To allow a meaningful answer, it would be necessary to qualify the maximum. Maximum with respect to which variable? In thermodynamics the correct (and meaningful) statement is "maximum with respect to the variables (different from the thermodynamic state variables describing the isolated system) which represent the entropy dependence on all possible internal constraints" (i.e. constraints in the isolated system).
From this principle, i.e. from this sentence which condensate a long series of experiences, it is possible to obtain many consequences, like the equilibrium conditions or even the condition of concavity of the entropy as function of the variables which describe the macroscopic state of the isolated system, which, I stress, are not the same which describe the constraints.
So, from the maximum principle, one can get the concavity of entropy with respect to the state variables, by carefully choosing the kind of constraint.
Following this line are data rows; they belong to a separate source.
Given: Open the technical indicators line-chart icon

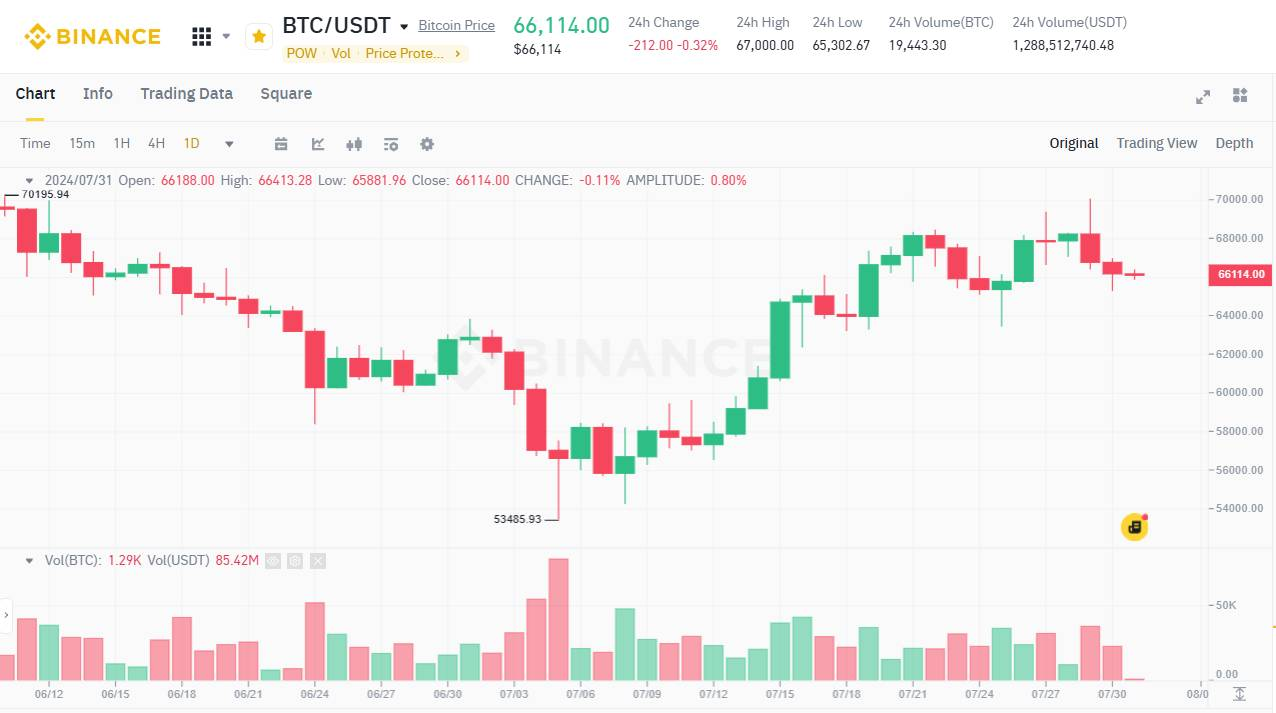Looking at the screenshot, I should pyautogui.click(x=318, y=144).
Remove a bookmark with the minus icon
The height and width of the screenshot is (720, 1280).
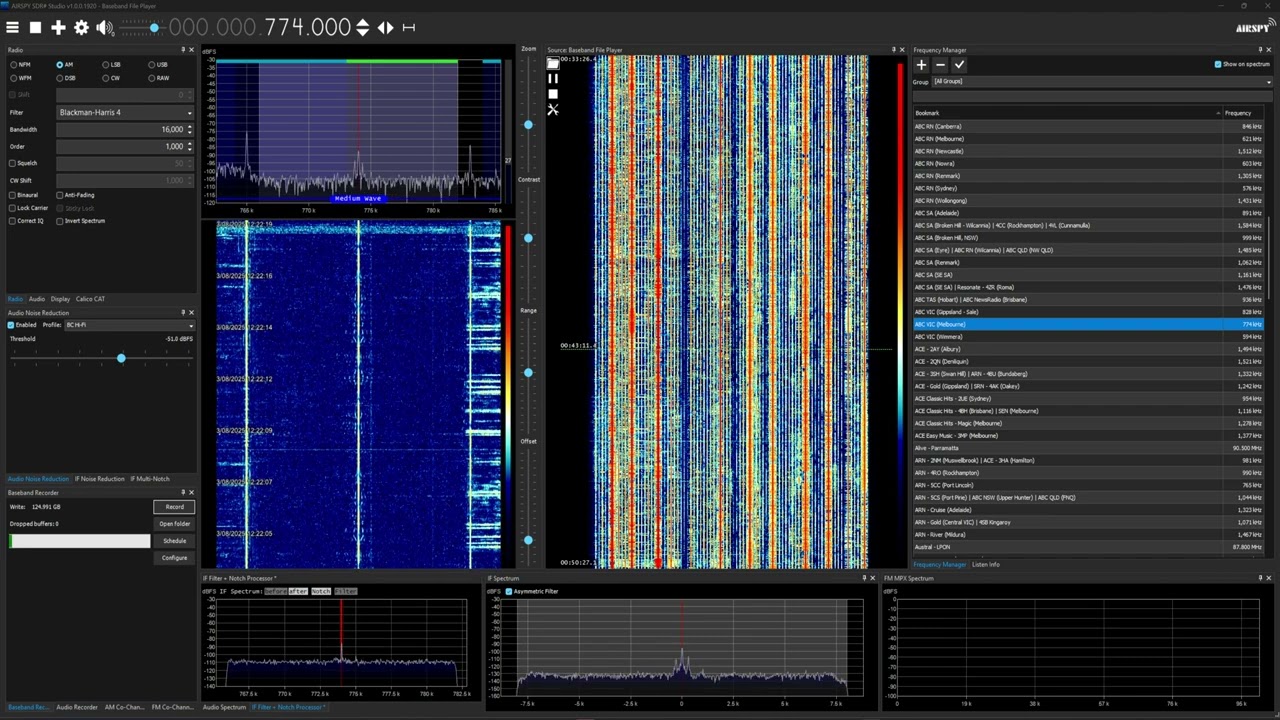point(940,64)
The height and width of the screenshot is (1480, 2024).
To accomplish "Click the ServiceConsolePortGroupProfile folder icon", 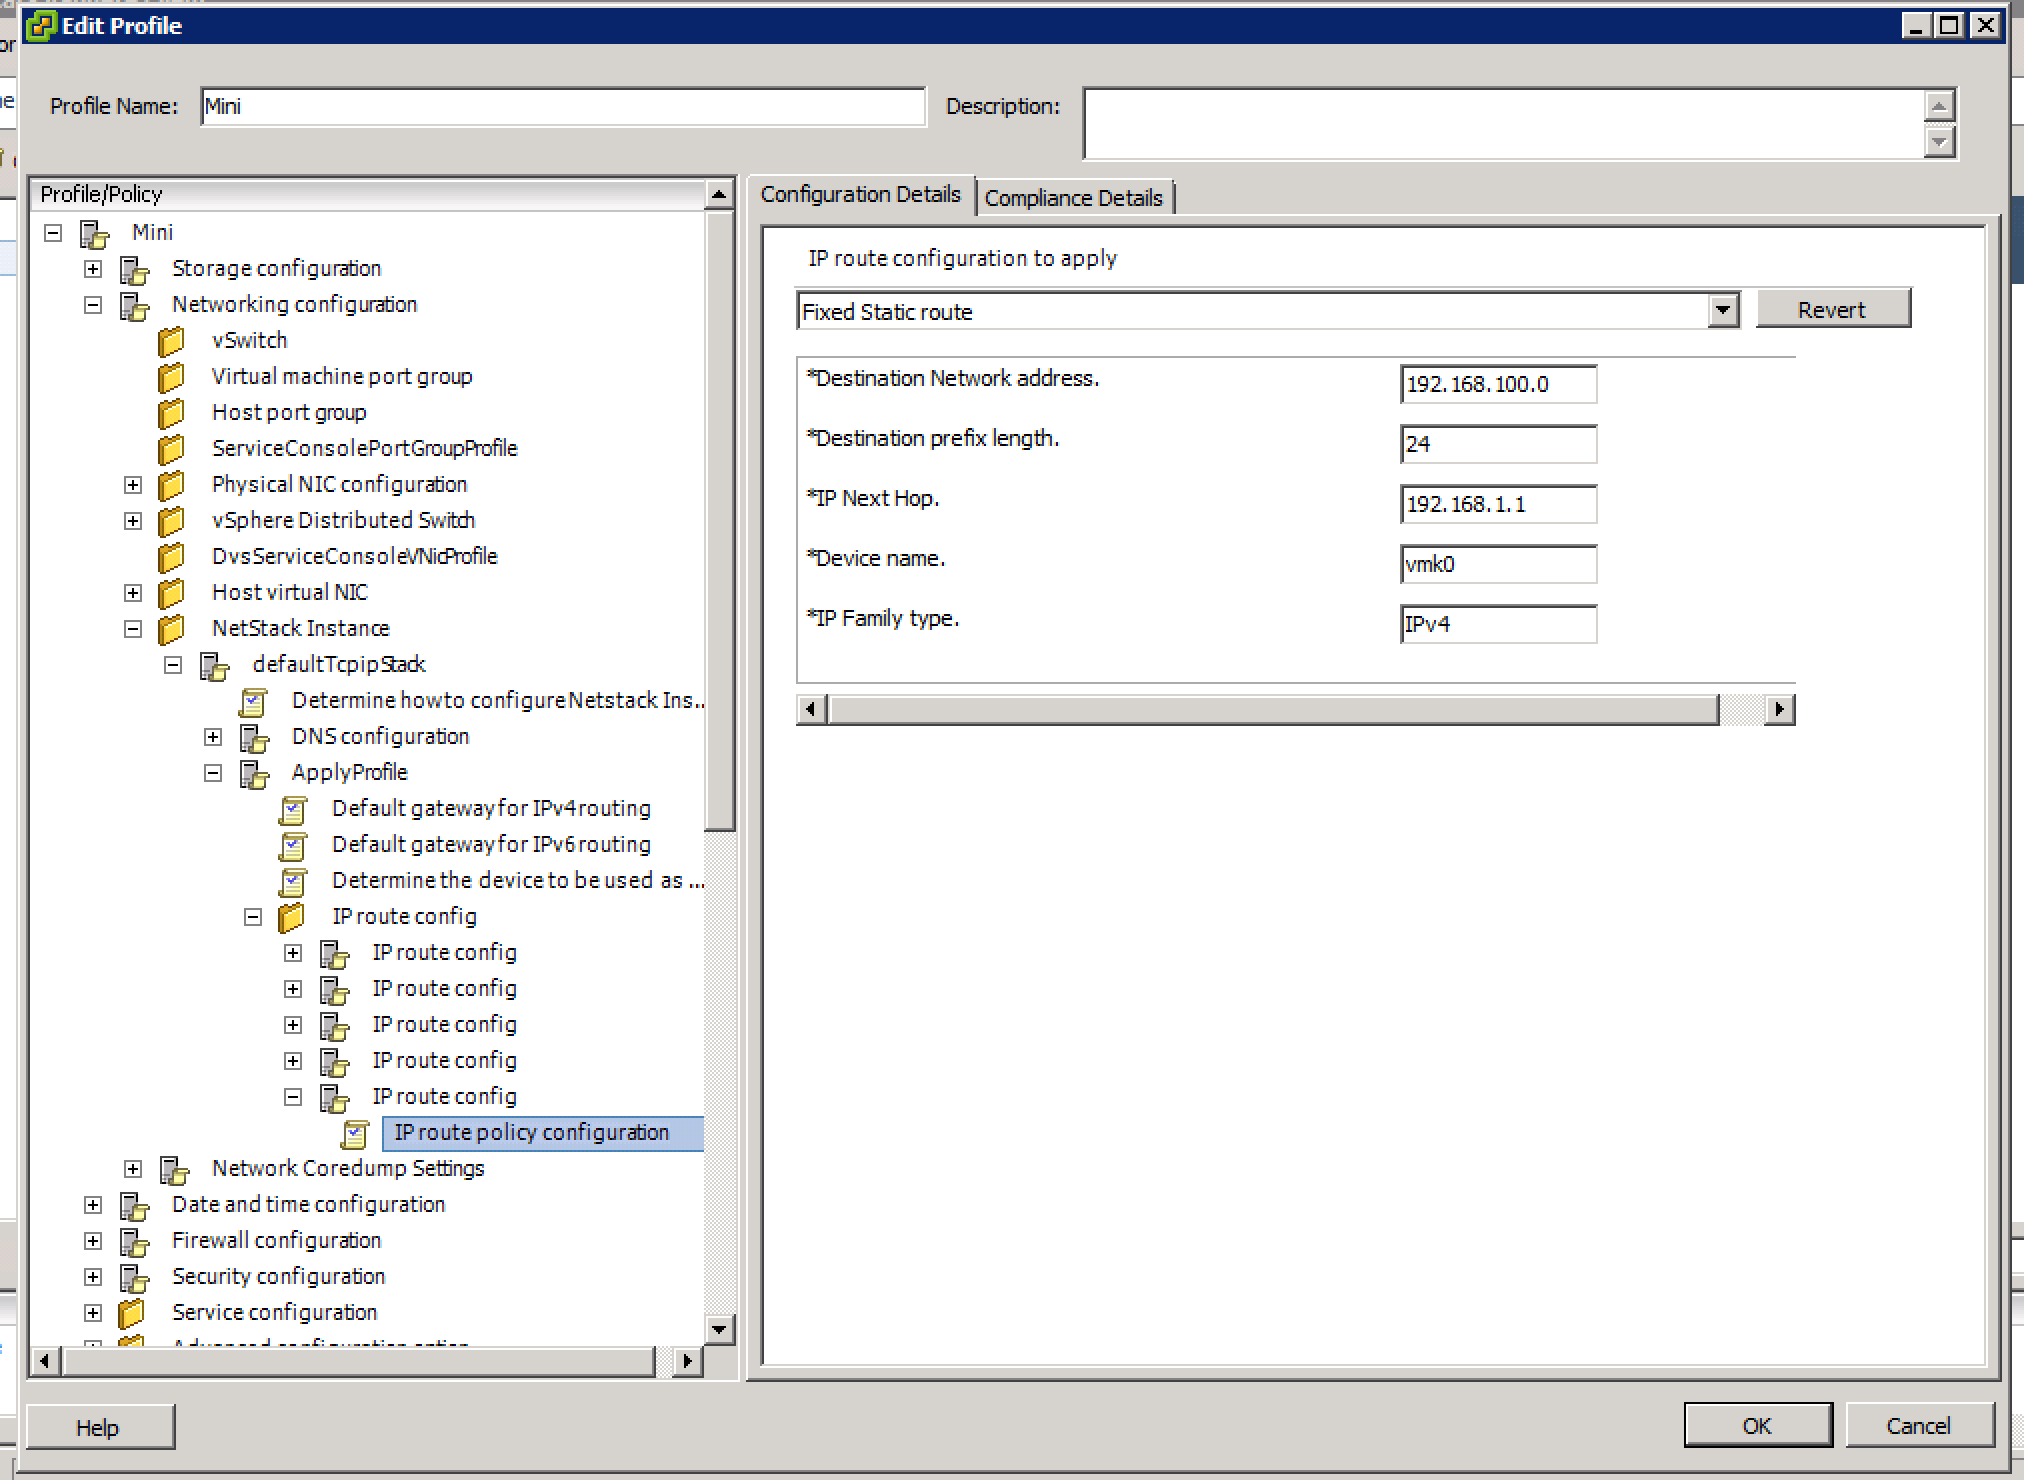I will [172, 448].
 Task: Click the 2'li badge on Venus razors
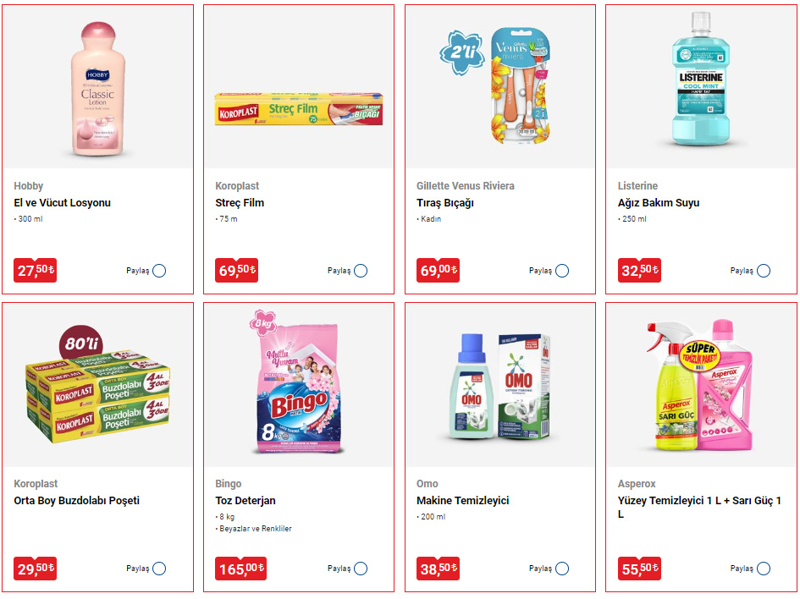(x=462, y=53)
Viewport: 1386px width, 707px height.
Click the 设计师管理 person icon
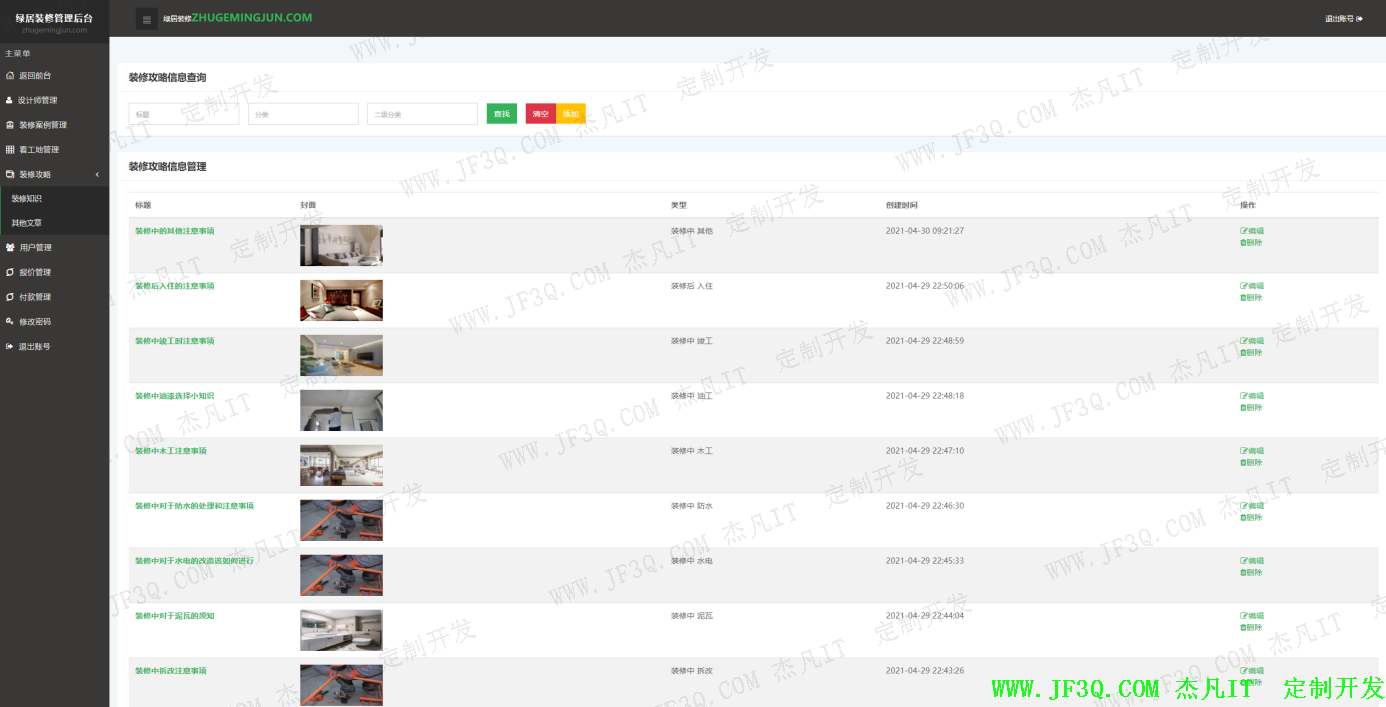pos(10,100)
However, such concavity as function of the state variables, does not imply strict concavity, or even concavity of entropy with respect to any possible internal constraint. For example, one could think of a constraint forcing an atomic system to stay only in two ordered crystalline structures (maybe not easy in a lab but not complicate in a computer simulation). For such constrained system one could have local maxima, with the highest being the true stable state and the remaining one, being a metastable system.
Probably the most interesting question could be: if we remove all the internal constraints, how can we know if there is a unique final equilibrium state?
And maybe this was the intended original question. Well, at the best of my knowledge, there is no definite answer. And there is a good reason for that. It is possible to imagine systems which do not reach equilibrium at all (non ergodic systems). Thus, I would consider the request of a unique maximum value of the entropy as an additional request for thermodynamic systems.